A well-functioning, modern infrastructure is central to economic development and to quality of life. From the roads and railways needed to transport people and goods, to the power plants and communications networks that underpin economic and household activity, to the basic human need for clean water and sanitation, infrastructure matters to people and businesses everywhere.
However, there have been relatively few attempts to track and monitor infrastructure investment across countries and sectors. This has made it difficult to predict how, where and when investment is most needed.
Over the last year or so we have been working with the Global Infrastructure Hub to address this knowledge gap. Our study seeks to estimate how much the world needs to spend on infrastructure in the years to 2040, and in which countries and sectors this investment will be required.

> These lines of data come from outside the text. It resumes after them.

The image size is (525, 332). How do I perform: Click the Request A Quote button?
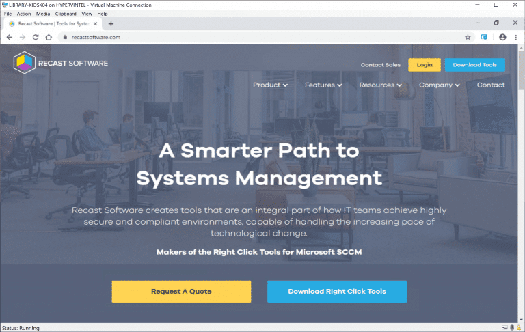tap(181, 291)
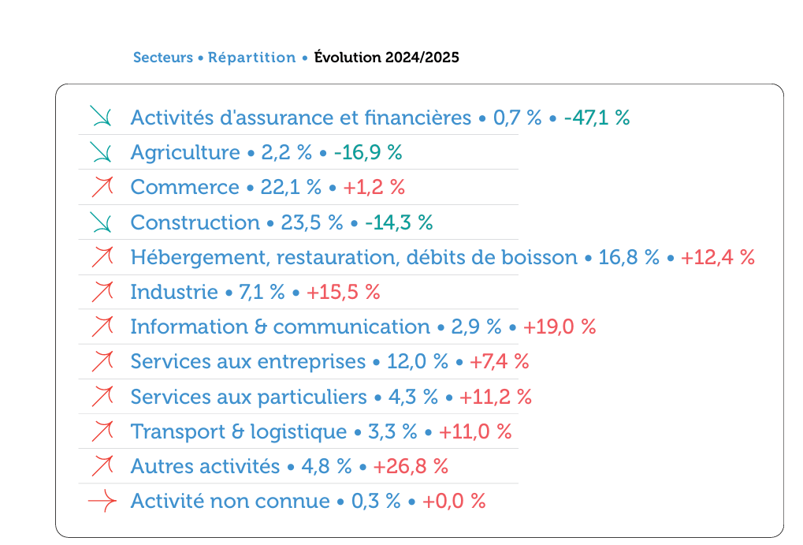The height and width of the screenshot is (545, 803).
Task: Click the up arrow next to Information & communication
Action: [x=102, y=326]
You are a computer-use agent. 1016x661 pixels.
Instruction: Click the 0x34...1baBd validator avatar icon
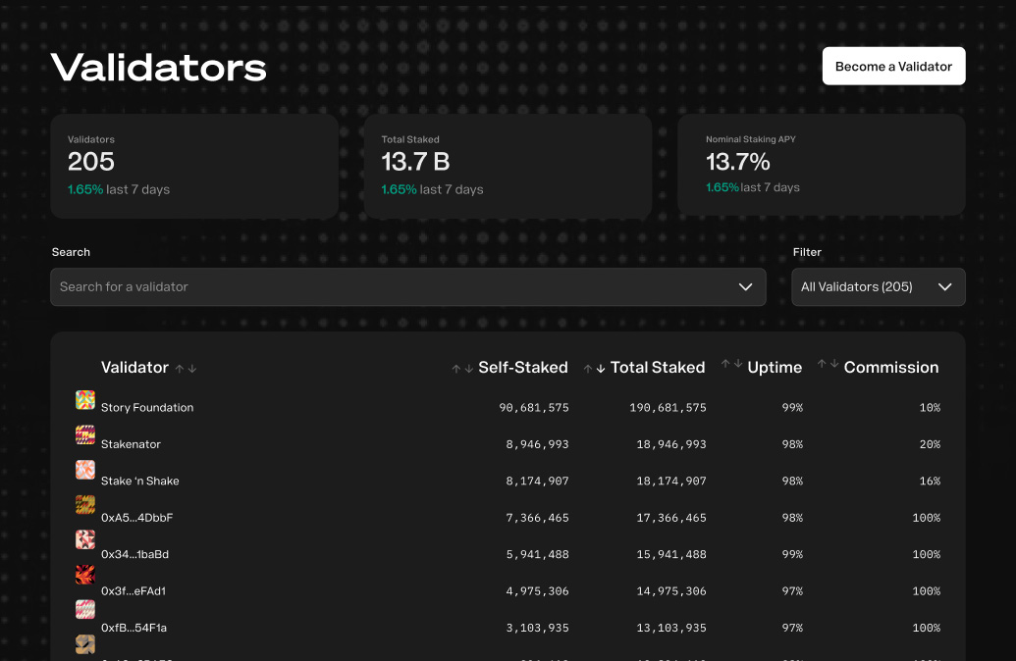click(85, 539)
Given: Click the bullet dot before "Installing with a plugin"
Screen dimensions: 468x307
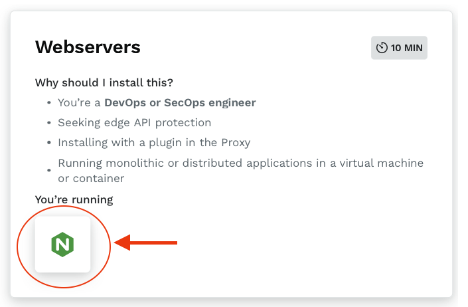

The granularity the study provides is unique: it collates data and creates forecasts for seven sectors in 50 countries, over a period of 25 years.
We estimate global infrastructure investment needs to be $94 trillion between 2016 and 2040. This is 19 percent higher than would be delivered under current trends, and is an average of $3.7 trillion per year. To meet this investment need, the world will need to increase the proportion of GDP it dedicates to infrastructure to 3.5 percent, compared to the 3.0 percent expected under current trends.

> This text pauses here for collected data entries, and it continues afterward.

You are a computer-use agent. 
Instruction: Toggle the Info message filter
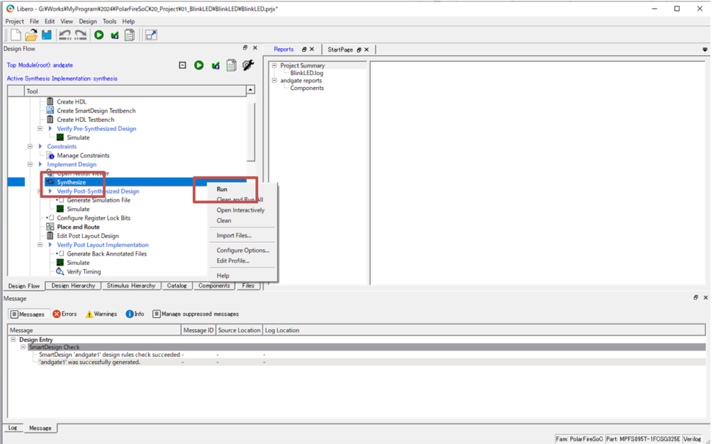pyautogui.click(x=134, y=315)
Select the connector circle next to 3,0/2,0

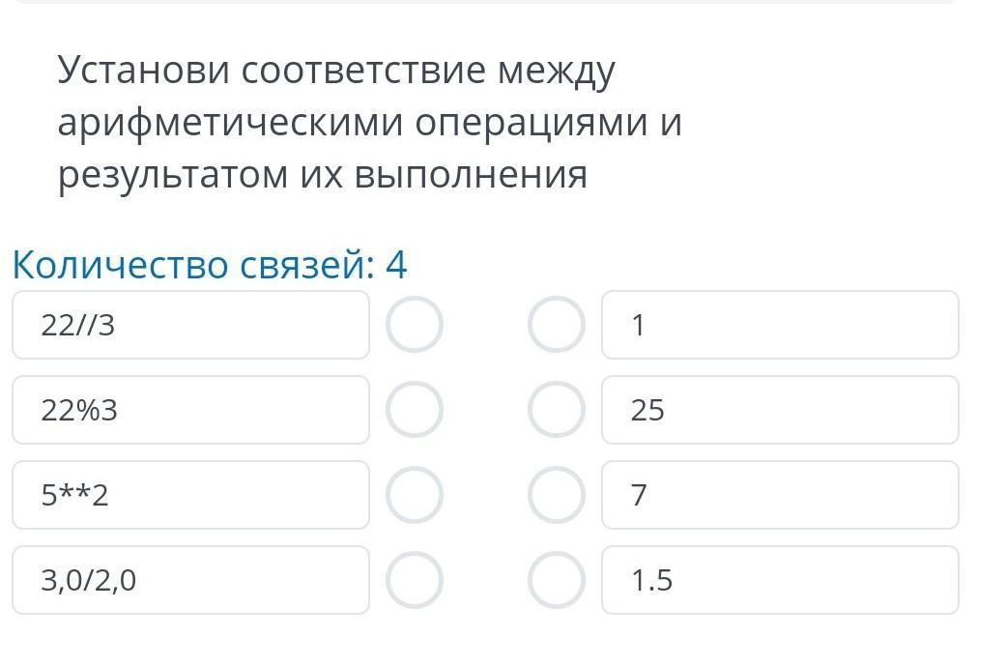(415, 580)
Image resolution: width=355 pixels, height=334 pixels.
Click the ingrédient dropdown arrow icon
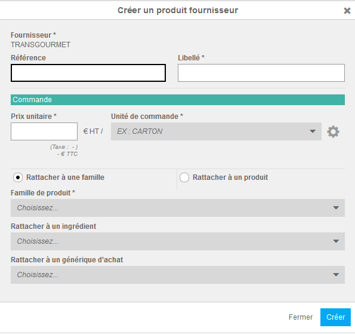pos(336,241)
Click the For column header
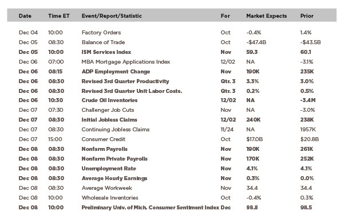This screenshot has height=222, width=344. tap(226, 16)
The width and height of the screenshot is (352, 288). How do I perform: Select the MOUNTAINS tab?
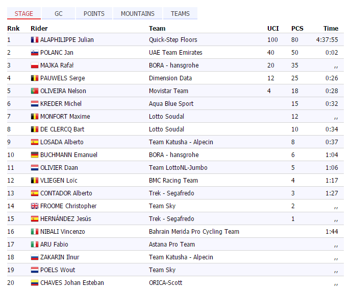pyautogui.click(x=138, y=14)
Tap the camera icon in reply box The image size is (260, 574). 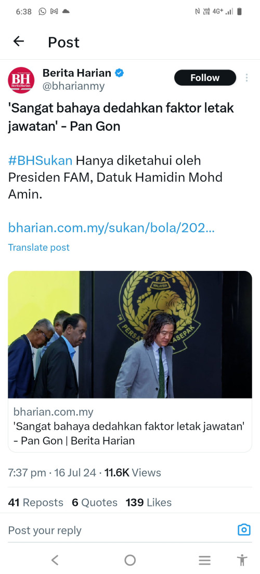244,530
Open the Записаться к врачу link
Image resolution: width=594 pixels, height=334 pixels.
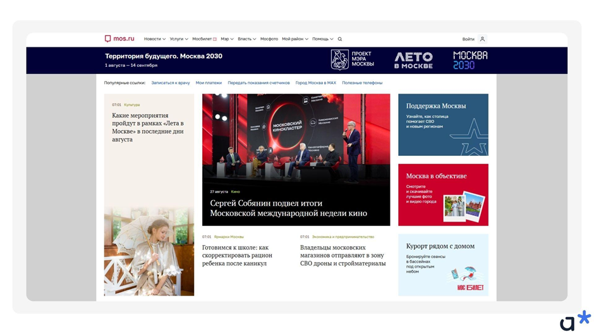coord(171,83)
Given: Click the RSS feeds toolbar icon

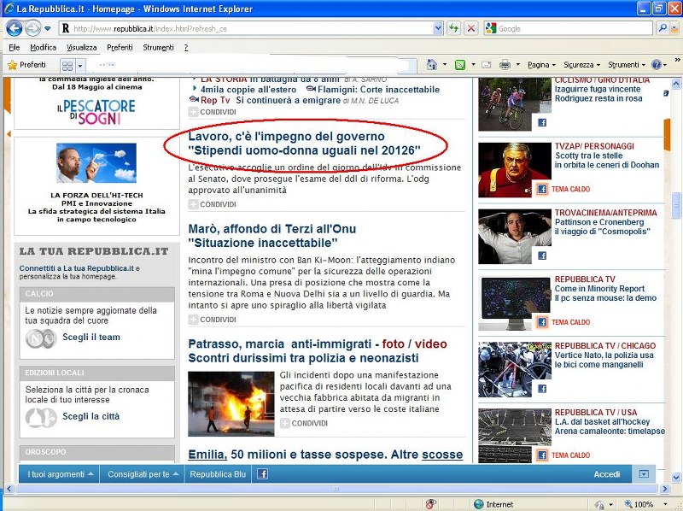Looking at the screenshot, I should (460, 65).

We find that Asia will dominate the global infrastructure market in the years ahead as it does at present. And we also find that just four countries account for more than half of global infrastructure investment requirements to 2040: China, the US, India and Japan. Comparing our forecasts of infrastructure need to what would be delivered under current trends enables us to estimate the infrastructure investment ‘gap’. We find that this gap is proportionately largest for the Americas and Africa.

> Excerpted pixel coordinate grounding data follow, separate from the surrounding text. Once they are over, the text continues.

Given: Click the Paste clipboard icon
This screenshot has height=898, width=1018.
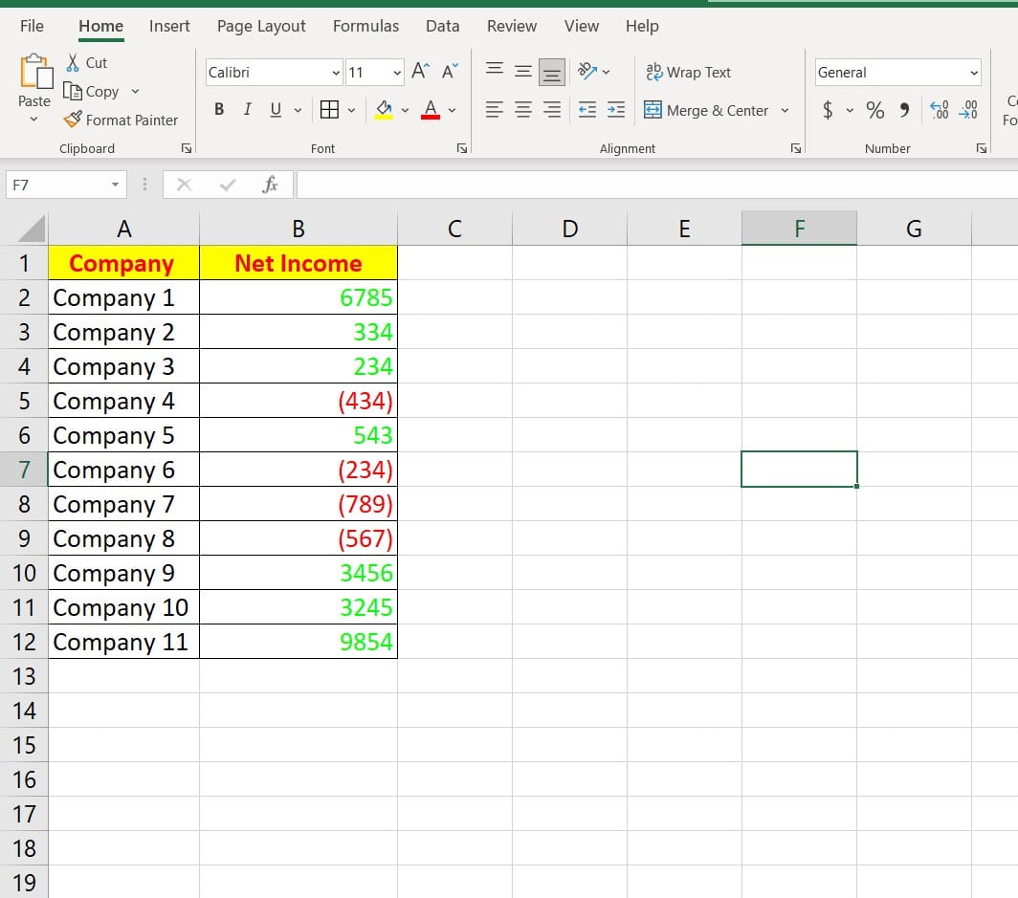Looking at the screenshot, I should (x=34, y=74).
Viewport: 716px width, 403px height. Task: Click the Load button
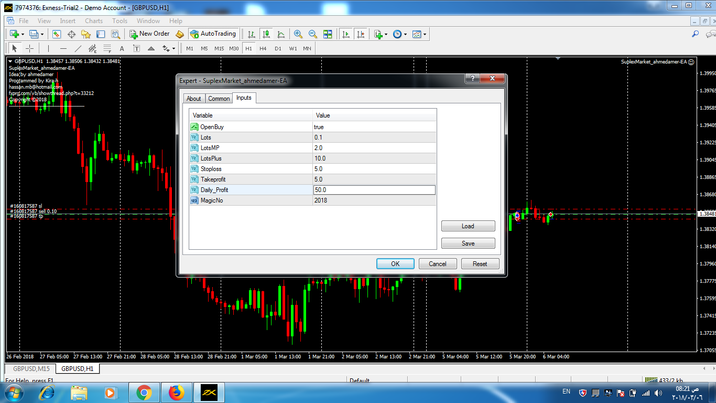click(x=468, y=226)

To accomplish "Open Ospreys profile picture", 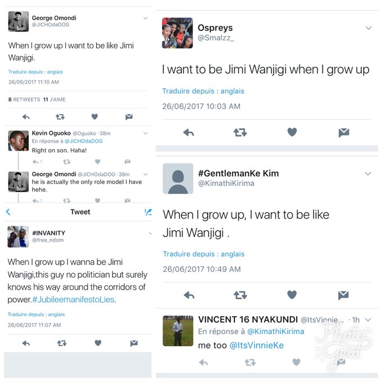I will (178, 33).
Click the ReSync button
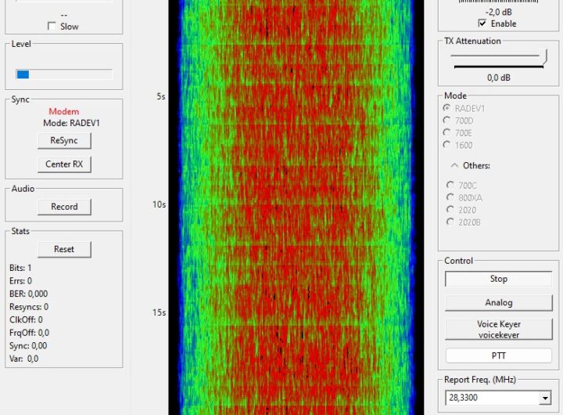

Electricity and roads are the two most important sectors―together they account for more than two-thirds of global investment needs. The investment gap between the two scenarios is greatest in the roads sector, where investment needs are 31 percent higher that would be delivered under current trends. The gap is also relatively large for ports and airports.
We also developed separate models to estimate the costs of meeting the UN Sustainable Development Goals (SDGs) for universal access to drinking water, sanitation and electricity by 2030. To meet these objectives, the total global infrastructure investment need to 2030 would be some $3.5 trillion higher than in our main scenario, equivalent to an additional 0.3 percent of world GDP.